**WHAT TO WORK ON:** All entries are to be retyped without alteration.

***

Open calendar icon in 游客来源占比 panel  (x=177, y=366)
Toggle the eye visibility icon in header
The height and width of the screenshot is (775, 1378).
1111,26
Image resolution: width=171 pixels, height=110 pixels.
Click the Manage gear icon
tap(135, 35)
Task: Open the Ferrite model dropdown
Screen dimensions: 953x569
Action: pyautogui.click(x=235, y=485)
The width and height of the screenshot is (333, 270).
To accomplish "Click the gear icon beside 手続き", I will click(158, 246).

***

**ANSWER AREA:**
Open calendar icon in 游客来源占比 panel  (x=177, y=366)
Toggle the eye visibility icon in header
The height and width of the screenshot is (775, 1378).
1111,26
Image resolution: width=171 pixels, height=110 pixels.
Click the Manage gear icon
tap(135, 35)
Task: Open the Ferrite model dropdown
Screen dimensions: 953x569
Action: pyautogui.click(x=235, y=485)
The width and height of the screenshot is (333, 270).
To accomplish "Click the gear icon beside 手続き", I will click(158, 246).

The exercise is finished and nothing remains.